Nascida a 26 de março de 1926, em Castelo Branco, Eugénia Lima, veio bastante jovem viver para Rio Maior, cidade onde viveu a maior parte da sua vida, e onde viria a falecer no dia 4 de abril de 2014, com 88 anos.
Recorde-se que grande parte do seu espólio se encontra no “Recanto Eugénia Lima” – Espaço Museológico localizado no Restaurante Fortaleza, no Alto da Serra – Rio Maior.
Deste modo, e para assinalar esta data histórica, o Restaurante Fortaleza vai no domingo homenagear este nome maior do acordeão em Portugal.
Sob o mote “100 Anos – 100 Músicas”, a homenagem tem início pelas 12h00, com 5 horas de músicas de Eugénia Lima, gratuitamente para quem quiser visitar este espaço. Também pelas 12h00 realiza-se a Missa na Igreja Paroquial de Rio Maior.
Pelas 13h00 tem lugar um almoço convívio no Restaurante Fortaleza (por marcação). Às 15h00 iniciam-se as comemorações do centenário no Recanto Eugénia Lima, e pelas 16h00 será feita uma homenagem no Jardim Eugénia Lima, em Rio Maior, junto à casa onde a acordeonista residiu.
Um destaque muito especial será a presença do principal acordeão de Eugénia Lima, o qual foi cedido pela Santuário de Fátima para estar em exposição neste dia no Recanto do Restaurante Fortaleza-
Recorde-se que nos últimos dias da sua vida, encontrando-se hospitalizada, Eugénia Lima pediu aos seus familiares que entregassem ao Santuário de Fátima aquele que considerava o seu mais importante acordeão, o que a acompanhara ao longo da sua carreira, em Portugal e no estrangeiro.
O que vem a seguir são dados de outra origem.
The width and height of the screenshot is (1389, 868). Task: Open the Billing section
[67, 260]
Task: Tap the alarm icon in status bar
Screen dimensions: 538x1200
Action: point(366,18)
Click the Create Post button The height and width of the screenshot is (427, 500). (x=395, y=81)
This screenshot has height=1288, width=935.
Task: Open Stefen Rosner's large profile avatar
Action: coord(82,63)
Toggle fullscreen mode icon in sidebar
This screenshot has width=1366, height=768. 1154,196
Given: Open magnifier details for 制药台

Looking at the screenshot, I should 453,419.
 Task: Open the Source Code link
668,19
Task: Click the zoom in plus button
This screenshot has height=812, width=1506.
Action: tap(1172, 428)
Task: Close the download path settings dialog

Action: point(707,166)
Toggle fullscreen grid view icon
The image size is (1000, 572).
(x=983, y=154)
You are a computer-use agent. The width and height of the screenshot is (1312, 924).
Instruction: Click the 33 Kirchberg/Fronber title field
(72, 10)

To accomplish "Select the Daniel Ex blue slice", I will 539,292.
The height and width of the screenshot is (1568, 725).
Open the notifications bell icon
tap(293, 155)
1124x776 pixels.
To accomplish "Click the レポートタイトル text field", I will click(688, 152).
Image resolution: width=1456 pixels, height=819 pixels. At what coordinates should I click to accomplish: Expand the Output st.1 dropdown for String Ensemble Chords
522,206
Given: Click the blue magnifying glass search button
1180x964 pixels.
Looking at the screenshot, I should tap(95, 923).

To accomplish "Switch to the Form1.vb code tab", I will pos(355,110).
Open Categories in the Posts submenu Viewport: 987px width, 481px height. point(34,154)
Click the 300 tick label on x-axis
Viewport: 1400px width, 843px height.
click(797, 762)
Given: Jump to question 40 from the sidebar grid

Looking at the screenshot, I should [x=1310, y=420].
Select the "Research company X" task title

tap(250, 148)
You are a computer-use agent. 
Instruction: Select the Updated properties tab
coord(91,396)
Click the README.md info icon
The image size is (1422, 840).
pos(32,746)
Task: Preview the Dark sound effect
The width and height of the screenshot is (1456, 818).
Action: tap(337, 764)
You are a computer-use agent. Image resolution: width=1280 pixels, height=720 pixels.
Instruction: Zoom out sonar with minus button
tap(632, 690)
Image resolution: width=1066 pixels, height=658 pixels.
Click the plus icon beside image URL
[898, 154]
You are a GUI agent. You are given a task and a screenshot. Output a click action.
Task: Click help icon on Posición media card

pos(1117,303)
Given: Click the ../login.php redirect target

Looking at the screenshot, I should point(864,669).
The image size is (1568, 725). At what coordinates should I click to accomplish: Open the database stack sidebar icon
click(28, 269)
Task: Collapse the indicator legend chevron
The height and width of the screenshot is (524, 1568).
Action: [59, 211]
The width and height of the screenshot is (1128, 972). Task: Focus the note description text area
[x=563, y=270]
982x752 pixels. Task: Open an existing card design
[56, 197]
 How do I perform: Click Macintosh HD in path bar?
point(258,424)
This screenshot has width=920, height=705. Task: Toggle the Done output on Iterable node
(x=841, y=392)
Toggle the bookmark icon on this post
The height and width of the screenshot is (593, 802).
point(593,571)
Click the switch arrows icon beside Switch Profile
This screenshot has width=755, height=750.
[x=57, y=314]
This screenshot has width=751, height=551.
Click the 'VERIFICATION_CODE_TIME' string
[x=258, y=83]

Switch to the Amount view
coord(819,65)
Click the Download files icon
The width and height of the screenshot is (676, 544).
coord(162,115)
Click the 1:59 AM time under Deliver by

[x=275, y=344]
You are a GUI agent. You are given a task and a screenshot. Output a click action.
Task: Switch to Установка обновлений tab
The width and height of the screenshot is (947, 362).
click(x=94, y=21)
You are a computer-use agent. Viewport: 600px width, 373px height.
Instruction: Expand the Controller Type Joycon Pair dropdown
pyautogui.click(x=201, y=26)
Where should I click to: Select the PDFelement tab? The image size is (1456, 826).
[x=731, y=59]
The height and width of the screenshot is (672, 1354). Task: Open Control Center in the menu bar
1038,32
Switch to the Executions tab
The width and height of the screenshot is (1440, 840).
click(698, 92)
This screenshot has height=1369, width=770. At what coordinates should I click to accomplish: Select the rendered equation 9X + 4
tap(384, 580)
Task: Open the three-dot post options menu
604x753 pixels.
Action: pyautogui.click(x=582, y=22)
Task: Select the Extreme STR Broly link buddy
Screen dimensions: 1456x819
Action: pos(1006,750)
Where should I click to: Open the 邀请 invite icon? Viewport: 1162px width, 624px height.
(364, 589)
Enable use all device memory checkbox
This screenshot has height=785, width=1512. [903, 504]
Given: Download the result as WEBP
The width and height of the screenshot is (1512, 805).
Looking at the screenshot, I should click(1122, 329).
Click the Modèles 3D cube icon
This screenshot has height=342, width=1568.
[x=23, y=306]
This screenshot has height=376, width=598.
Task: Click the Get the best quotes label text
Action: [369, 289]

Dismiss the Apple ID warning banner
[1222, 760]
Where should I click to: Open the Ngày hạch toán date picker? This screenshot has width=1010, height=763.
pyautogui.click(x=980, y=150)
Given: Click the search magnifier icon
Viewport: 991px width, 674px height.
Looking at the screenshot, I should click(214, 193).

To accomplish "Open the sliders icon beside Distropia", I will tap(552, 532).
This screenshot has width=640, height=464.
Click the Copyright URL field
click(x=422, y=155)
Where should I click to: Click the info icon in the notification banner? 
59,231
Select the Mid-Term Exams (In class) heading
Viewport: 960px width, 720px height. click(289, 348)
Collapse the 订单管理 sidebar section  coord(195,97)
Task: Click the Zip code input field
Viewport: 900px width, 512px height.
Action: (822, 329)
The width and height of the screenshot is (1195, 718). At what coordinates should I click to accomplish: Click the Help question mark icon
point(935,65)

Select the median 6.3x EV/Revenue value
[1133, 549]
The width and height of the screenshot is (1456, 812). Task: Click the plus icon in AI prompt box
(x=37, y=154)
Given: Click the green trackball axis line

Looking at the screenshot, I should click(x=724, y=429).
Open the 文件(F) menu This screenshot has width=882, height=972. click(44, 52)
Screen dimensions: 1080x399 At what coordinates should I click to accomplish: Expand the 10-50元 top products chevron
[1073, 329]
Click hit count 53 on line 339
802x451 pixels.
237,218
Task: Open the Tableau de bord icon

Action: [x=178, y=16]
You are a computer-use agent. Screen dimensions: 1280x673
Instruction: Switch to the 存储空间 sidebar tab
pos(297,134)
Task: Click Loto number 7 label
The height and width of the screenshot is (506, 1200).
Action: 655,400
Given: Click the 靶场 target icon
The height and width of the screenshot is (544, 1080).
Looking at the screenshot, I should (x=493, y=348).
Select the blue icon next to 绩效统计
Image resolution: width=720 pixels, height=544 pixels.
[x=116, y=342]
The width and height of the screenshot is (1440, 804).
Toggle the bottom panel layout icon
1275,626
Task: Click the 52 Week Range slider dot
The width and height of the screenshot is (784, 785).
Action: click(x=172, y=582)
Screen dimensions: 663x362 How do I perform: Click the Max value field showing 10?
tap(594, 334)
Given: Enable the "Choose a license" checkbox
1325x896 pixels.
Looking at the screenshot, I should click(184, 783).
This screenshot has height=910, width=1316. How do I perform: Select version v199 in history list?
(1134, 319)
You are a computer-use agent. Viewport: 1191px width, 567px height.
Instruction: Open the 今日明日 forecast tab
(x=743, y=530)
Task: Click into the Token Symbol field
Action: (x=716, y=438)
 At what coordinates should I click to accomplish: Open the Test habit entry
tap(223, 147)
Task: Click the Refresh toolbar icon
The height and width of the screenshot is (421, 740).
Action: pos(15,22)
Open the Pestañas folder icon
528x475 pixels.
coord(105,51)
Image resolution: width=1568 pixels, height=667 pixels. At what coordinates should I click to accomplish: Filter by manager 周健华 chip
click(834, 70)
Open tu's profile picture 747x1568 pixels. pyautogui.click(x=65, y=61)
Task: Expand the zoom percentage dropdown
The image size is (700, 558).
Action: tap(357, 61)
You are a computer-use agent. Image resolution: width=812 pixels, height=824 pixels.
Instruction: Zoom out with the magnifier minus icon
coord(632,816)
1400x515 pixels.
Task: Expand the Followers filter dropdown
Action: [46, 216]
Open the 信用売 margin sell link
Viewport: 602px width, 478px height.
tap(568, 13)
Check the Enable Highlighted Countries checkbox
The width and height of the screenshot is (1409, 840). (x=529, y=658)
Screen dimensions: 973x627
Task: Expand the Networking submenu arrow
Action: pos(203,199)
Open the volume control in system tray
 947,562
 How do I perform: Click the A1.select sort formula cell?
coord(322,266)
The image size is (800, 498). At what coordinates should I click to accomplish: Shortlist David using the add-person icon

O instrumento, que possui uma extraordinária afinação, resultado da mestria do pai da artista, foi entregue no dia 25 de março de 2014, ao Santuário de Fátima, na pessoa do diretor do Museu do Santuário, Marco Daniel Duarte, por uma delegação de cinco pessoas.
No momento da oferta, um dos elementos da comitiva, que integrava o sacerdote Aníbal Mota e um primo da artista, realizou uma chamada telefónica para Eugénia Lima na qual a acordeonista disse ao diretor do Museu do Santuário de Fátima que entregava a Nossa Senhora de Fátima o seu “mais importante tesouro”.